# Atago PAL-22S Digital Refractometer - dialog with the rep.



## Adrian Quiney WI (Sep 14, 2007)

I had a few questions about the PAL-22S and contacted the rep. Here is the dialog - I figure if I have had these questions then someone else has. I cut and pasted it from my email. WARNING - ITS A LONG POST. 

> [ Inquiry ]　Technical question - PAL 22s

> I am noticing some variation in test results based upon how long I leave

> the honey

> sample on the testing stage. I saw in the literature that came with the

> product that it is

> accurate to .2%. The literature said that refractometer. calibration

> water. and sample all

> be at the same temperature - but did not say how long it should take for

> the sample to

> warm up on the testing stage.

> Some results: Yesterday I calibrated the meter in a room where the water

> had sat

> overnight with the meter. I then fetched a sample from a different room

> when I applied

> the sample I got the following readings from the same sample.

> 18.2 % at 26.5 degrees - it sat for one minute before test.

> 17.8% at 26.6 degrees - it had sat for 5 minutes.

> 17.7 % at 26.9 degrees - it had sat for 14 minutes.

> I have the following questions I would like answered.

> 1) Are these results appropriate and consistent with the theory behind the

> refractometer?

> 2) How long do you recommend the sample dwells on the stage before the

> most

> accurate reading is obtained?

> 3) Do you have any other suggestions on sampling technique.

> 3) How can I be assured that the daily "zeroing" of the PAL-22S

> is enough to recalibrate

> it accurately enough that I don't mistakenly sell honey based on an

> erroneous test

> result?

> 4) Are there other factors that could produce results that are erroneously

> high or low

> that I should know about?

>

> [ How did you find our website? ]　I searched it out


Adrian,

Good morning. I hope you are well. I received your e-mail regarding the PAL-22S and I will be happy to help you with your questions and offer any advice I can on the best ways to measure with the PAL-22S.


There are a few things that you can do to ensure you get the most accurate readings as quickly as possible. First of all, I wanted to ask you a few questions regarding the readings that you did receive.


1. Before the PAL-22S, how were you measuring Honey Moisture?

2. Would it be possible to do a side-by-side comparison of the two methods?
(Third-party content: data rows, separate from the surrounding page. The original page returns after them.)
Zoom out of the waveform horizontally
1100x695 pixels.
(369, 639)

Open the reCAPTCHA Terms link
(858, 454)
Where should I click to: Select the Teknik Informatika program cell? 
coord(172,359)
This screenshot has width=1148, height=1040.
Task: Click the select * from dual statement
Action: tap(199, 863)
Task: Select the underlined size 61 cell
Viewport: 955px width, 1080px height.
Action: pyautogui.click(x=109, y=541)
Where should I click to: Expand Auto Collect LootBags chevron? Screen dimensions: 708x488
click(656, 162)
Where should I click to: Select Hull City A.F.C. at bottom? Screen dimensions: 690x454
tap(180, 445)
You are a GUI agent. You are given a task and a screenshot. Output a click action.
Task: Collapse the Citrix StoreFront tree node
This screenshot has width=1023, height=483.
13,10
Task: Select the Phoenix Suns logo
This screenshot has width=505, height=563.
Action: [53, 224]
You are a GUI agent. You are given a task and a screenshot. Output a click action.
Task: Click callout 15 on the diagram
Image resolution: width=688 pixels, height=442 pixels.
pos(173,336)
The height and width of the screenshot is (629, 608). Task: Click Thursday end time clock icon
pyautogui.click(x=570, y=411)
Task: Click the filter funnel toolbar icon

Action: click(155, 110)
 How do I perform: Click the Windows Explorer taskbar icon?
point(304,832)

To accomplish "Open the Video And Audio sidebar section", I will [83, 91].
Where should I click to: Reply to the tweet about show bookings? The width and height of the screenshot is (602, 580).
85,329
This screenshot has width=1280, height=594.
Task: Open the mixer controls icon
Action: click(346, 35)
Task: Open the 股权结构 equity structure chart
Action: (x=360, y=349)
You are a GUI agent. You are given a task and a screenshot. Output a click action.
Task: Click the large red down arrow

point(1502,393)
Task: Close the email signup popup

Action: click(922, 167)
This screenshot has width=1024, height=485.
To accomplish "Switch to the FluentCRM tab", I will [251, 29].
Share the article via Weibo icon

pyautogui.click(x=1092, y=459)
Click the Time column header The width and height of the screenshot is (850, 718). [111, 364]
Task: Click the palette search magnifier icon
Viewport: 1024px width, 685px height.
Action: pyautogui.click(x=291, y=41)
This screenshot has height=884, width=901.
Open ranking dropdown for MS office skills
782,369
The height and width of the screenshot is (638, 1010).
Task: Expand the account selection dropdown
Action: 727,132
3. You received readings of 18.2, 17.8, and 17.7. Are any of these in the realm of what you are looking for from your honey?

4. What was the approximate temperature of the room where the honey was stored?


Now, I do want to give you some tips regarding how to measure honey on the PAL-22S. Many people do not use enough sample. With an analog refractometer (one you look through) you only need a very small amount of sample. On the PAL-22S, we recommend you fill the sample stage up to the top of the metal. This ensures that the honey will have enough weight to push the sample against the prism surface.


Since honey is so thick, we also recommend waiting a few seconds for the sample to spread evenly over the prism surface. This also allows the sample to start acclimating to the prism/room temperature. Since this unit has Automatic Temperature Compensation, the prism and sample have to be at a stable temperature to avoid fluctuating readings.


One other thing that I would like you to try is to put the sample on the prism, wait for 1 minutes, and then keep pressing the start button every 10 seconds or so until the readings become stable. With samples like this and other very viscous samples, we recommend taking multiple readings until the readings become stable. Once the readings are stable, that means that the prism and the sample have the same temperature and the sample is evenly spread.

To answer your question regarding calibration, water is sufficient to zero set the unit every day. As long as the prism is thoroughly cleaned and dried before the zero setting, and you do not receive any error messages (Like “AAA” or similar) then the unit has been zero set. You could use a standard liquid on your PAL-22S (a solution that has a known honey moisture value), but that will just confirm that your unit is working well.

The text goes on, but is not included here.